Frank’s face filled with disbelief before he reminded him, “You’ve been living and breathing her case for months.”

“And I’ll live and breathe not knowin’ who did her but resting easy that my not knowing means Miah can put this serious as f**k shit behind him and move the f**k on,” Chace returned. “Honest to God, Frank, I’m uncertain I ever want you to speak to him about this shit. His grandparents ask me, I’ll tell them not to volunteer him. We’ll find this guy another way. But, he was my kid, he went through that shit, I would not swing his ass out there. Even and especially if it meant protective custody. Even and especially because it might mean, if this guy is part of a bigger operation, witness protection. That kid had three years of his life seriously f**kin’ jacked. You cannot stand there and tell me Misty and Darren are worth jackin’ up the rest of it.”

“A crime has been committed, it doesn’t matter against who,” Frank said softly.

“By my count, lots of ‘em have and only three of ‘em against Darren and Misty. The rest, Miah and Becky endured. They will not endure more,” Chace replied.

“Someone has to stand up for Darren and Misty. And someone has to pay for what was done to them,” Frank shot back.

“I agree. Absolutely. What I don’t agree is that Miah is the one who’s gotta help us do all that,” Chace retorted.

Frank pulled out the heavy artillery. “This isn’t the cop I know you to be.”

But Chace was immune. “I’m not a cop. I’m a man who is also a cop. And I’m the man who bought that kid a sleeping bag when he was sleepin’ in rags, taught him how to play video games and carried his trembling sister through the woods after he rescued her. And I’m content to be that man over bein’ a cop.”

“You’re going to be an excellent father,” Dr. Carruthers cut in at this juncture and Chace looked to her.

“I hope so since mine is a jackass.”

Her lips twitched and she replied, “Well, maybe so but you learned the tools somewhere, though,” she went on to advise, “I’d curtail the swearing.”

Christ, he’d heard that before.

He didn’t respond. He looked at Cap.

“We done?”

Cap nodded then turned his eyes to Frank. “No Jeremiah, son.”

“Cap!” Frank bit out sharply.

“You get antsy, disobey an order, you try to get to that boy or his grandparents to make your attempt to get through Chace you gotta get through me first. Boy’s had enough. We’ll find this ass**le another way. As far as we’re concerned in this office, Enid Eglund’s ramblings about what Jeremiah saw are just that. Ramblings. This dies here.”

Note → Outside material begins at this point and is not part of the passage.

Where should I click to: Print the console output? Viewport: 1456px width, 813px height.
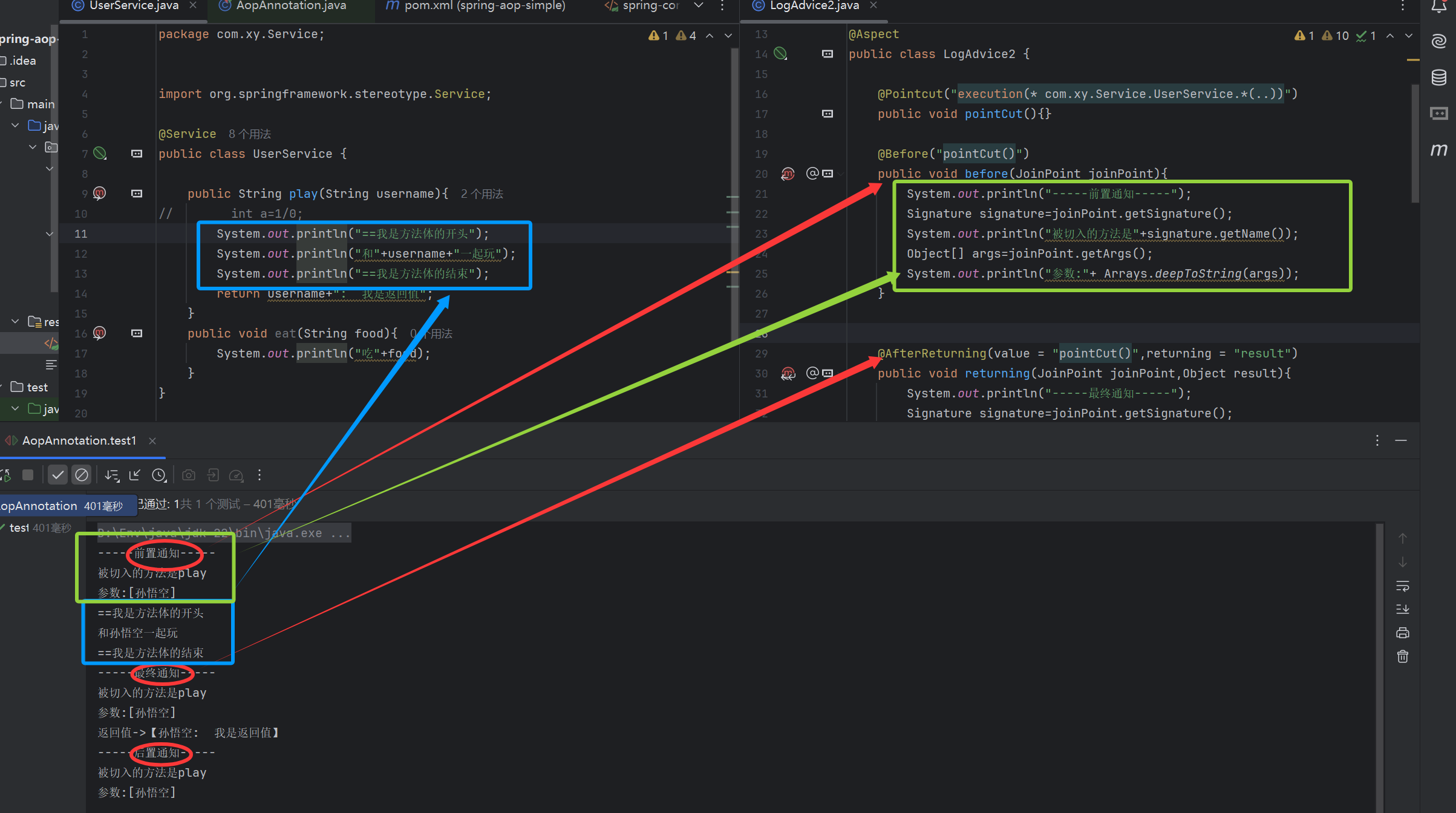click(1402, 633)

Frank’s back went up and he returned softly but irately, his meaning veiled but still clear, “That isn’t the way of the law.”

“There’s dirty, Frank,” Cap replied just as softly but not irately. “And there’s compassion. This says not one thing about Misty Keaton or Darren Newcomb and who did them or this office’s determination to find that man. This is this Department deciding to act with compassion for a witness. You sleep on that and you’ll see it clear.”

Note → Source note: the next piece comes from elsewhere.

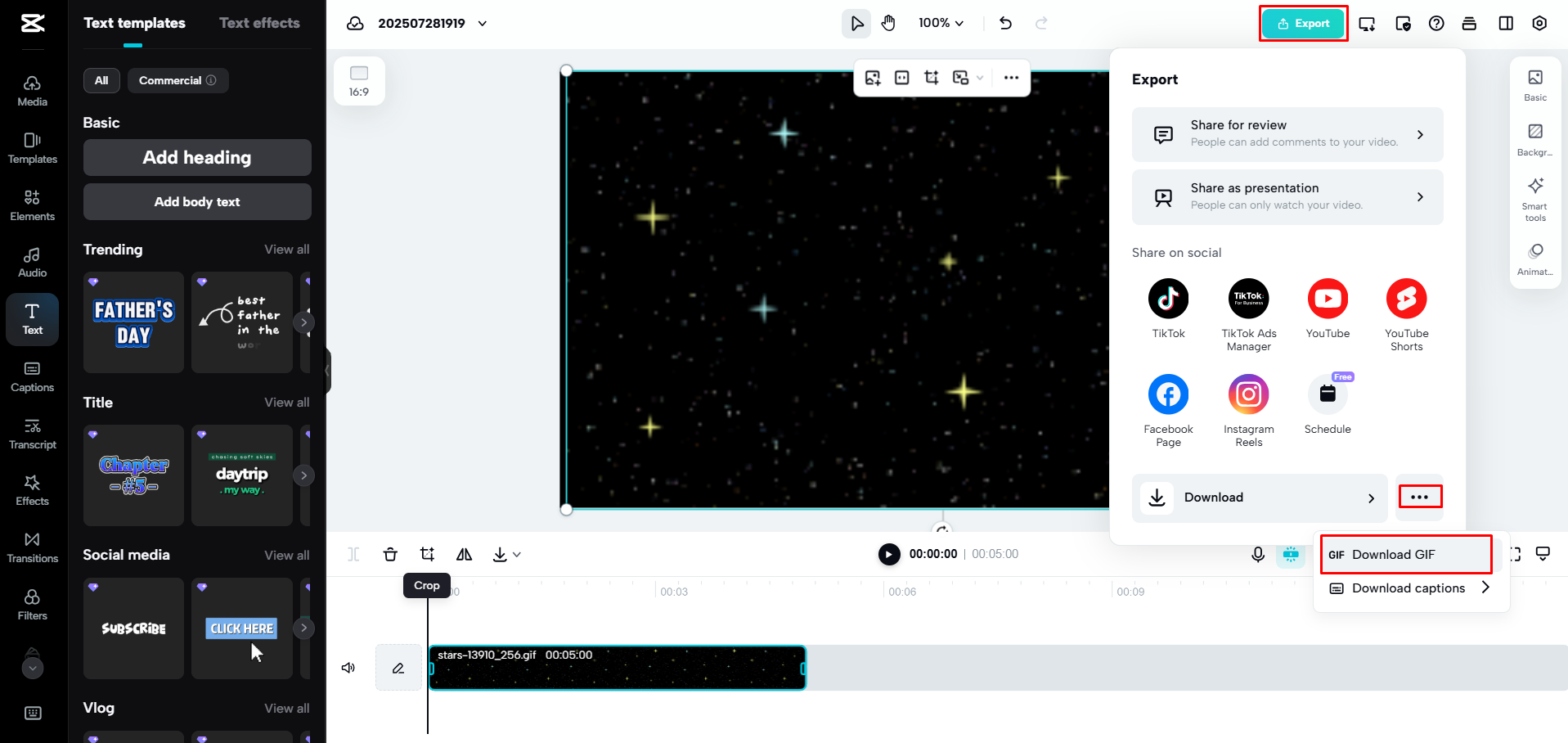Click the voiceover microphone icon
Viewport: 1568px width, 743px height.
coord(1257,554)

Frank stared at Cap then Dr. Carruthers then Chace before he walked out.

“You got lasagna to eat, son,” Cap told him then looked at Dr. Carruthers. “You do too.”

“Right,” she whispered, grinning.

They made a move to the door but Cap stopped him, calling, “Chace.”

Chace looked back at him.

“Tragic, definition of it, all that’s happened to those kids. You and your woman, you did right by them. I see you got ties and they’re strong. ‘Spect, what I know of Faye Goodknight and her family, they do too. This job, we see a lotta bad. Can get used to it. Can make you hard. Wear you down. But tonight, son, tonight you get somethin’ not a lot of cops get. You get to witness what those kids’ grandparents are considering a miracle. When they take Jeremiah and Rebecca back to Wyoming, you’ll get to keep that along with the knowledge that you helped make that miracle happen.”